Local police seized 500 grams of bingdu (methamphetamine) at the woman’s house in Songbong District, a source based in Ryanggang Province told Daily NK on Oct. 29. The word bingdu is based on the Chinese pronunciation of the word for “ice.”
The woman, who is in her 40s, and her male and female subordinates were sentenced in early October. She received a life sentence in a correctional facility while her four subordinates were sentenced to 10-15 years.
CAUGHT IN THE ACT
The smugglers were caught in the Sino-North Korean border area in June while attempting to transport drugs to China. Police conducted a preliminary examination on the suspects for around four months before they were put on trial and sentenced, Daily NK sources said.
In North Korea, preliminary examinations include the entire interrogation process prior to suspects being indicted. Human rights advocates charge that preliminary examinations generally involve the police forcibly extracting confessions from suspects.
“The woman had already been under surveillance by the Ministry of State Security and local law enforcement for her drug dealings,” one of the sources said. “She had evaded arrest by bribing her way out of drug busts in the past. This time, bribes weren’t enough to save her.”
Drug dealers arrested by the authorities have to pay more than USD 3,000 in bribes to escape punishment, Daily NK sources said.
During the course of their investigation, police also identified and arrested drug buyers who made frequent visits to the woman’s house. The majority of the drug buyers were released from custody after paying a bribe while claiming they had purchased the drugs for medical purposes, one of the sources added.
ILLICIT DRUGS: “CURE-ALLS”?
According to the 2018 North Korean Human Rights White Paper published by the Korean Institute for National Unification (KINU), North Koreans are using illicit drugs, including bingdu, as “cure-all-drugs.”
KINU’s report also states that the use of illicit drugs for medical ailments based on false information appears to be causing significant health problems among North Koreans. The report adds that North Korean authorities are doing too little to combat the public health threat caused by illicit drug use.

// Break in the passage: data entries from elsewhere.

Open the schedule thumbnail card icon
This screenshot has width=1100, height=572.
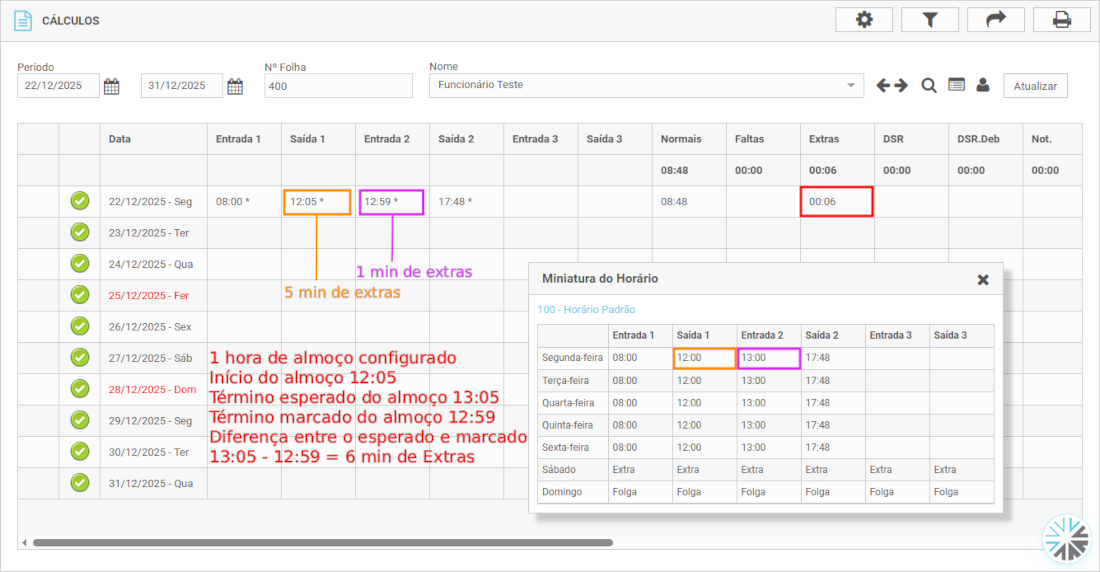click(957, 86)
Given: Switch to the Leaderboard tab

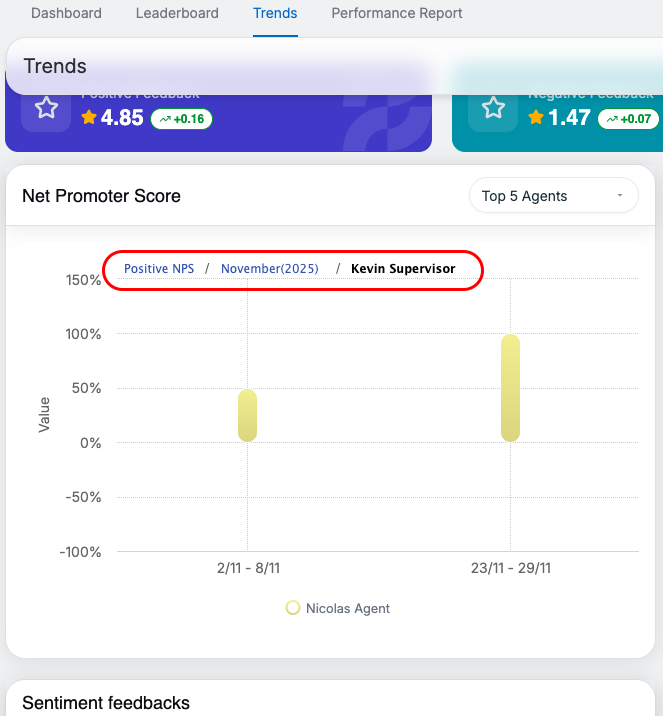Looking at the screenshot, I should click(177, 14).
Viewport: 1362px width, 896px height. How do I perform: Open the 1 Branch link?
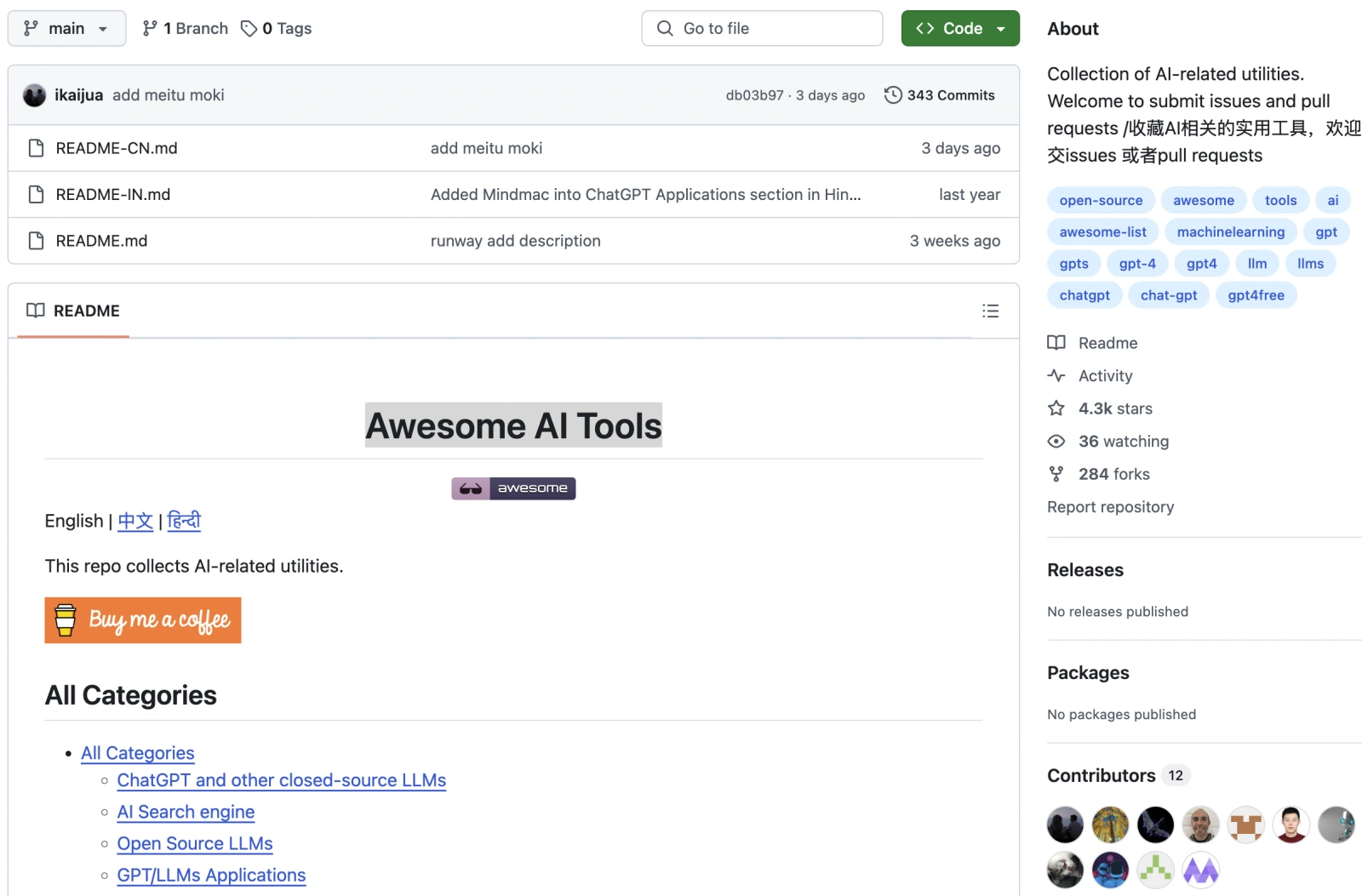186,29
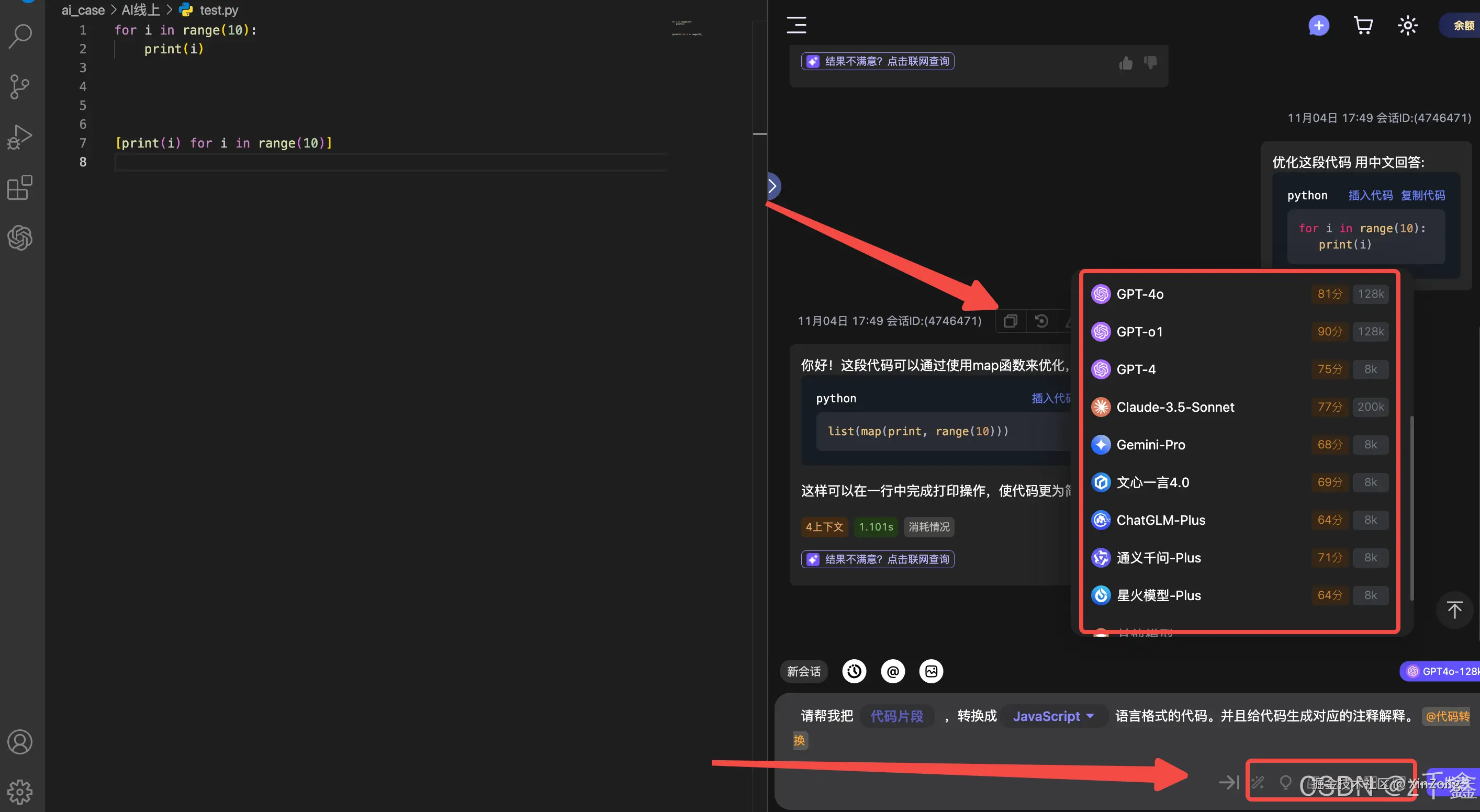Click the OpenAI plugin icon in the sidebar
This screenshot has width=1480, height=812.
tap(20, 238)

That being said, North Korea appears to be making some attempts to stamp out drug use among its population and has at times taken extreme measures to penalize drug distributors, such as execution by firing squad. These efforts have been only partially effective, however, because many high-ranking party officials and donju (the country’s entrepreneurial class) are regular drug users.
Daily NK sources have even reported that government officials and members of the donju are major producers of illicit drugs themselves.
Bingdu is divided into “first-class” and “second-class” according to its purity, scent and taste. One gram of second-class bingdu costs USD 2.50 while first-class ice sells for USD 6.30. The drug is cheaper to buy in North Korea than in other neighboring countries and this is one factor in the widespread use of the drug among North Koreans, sources said.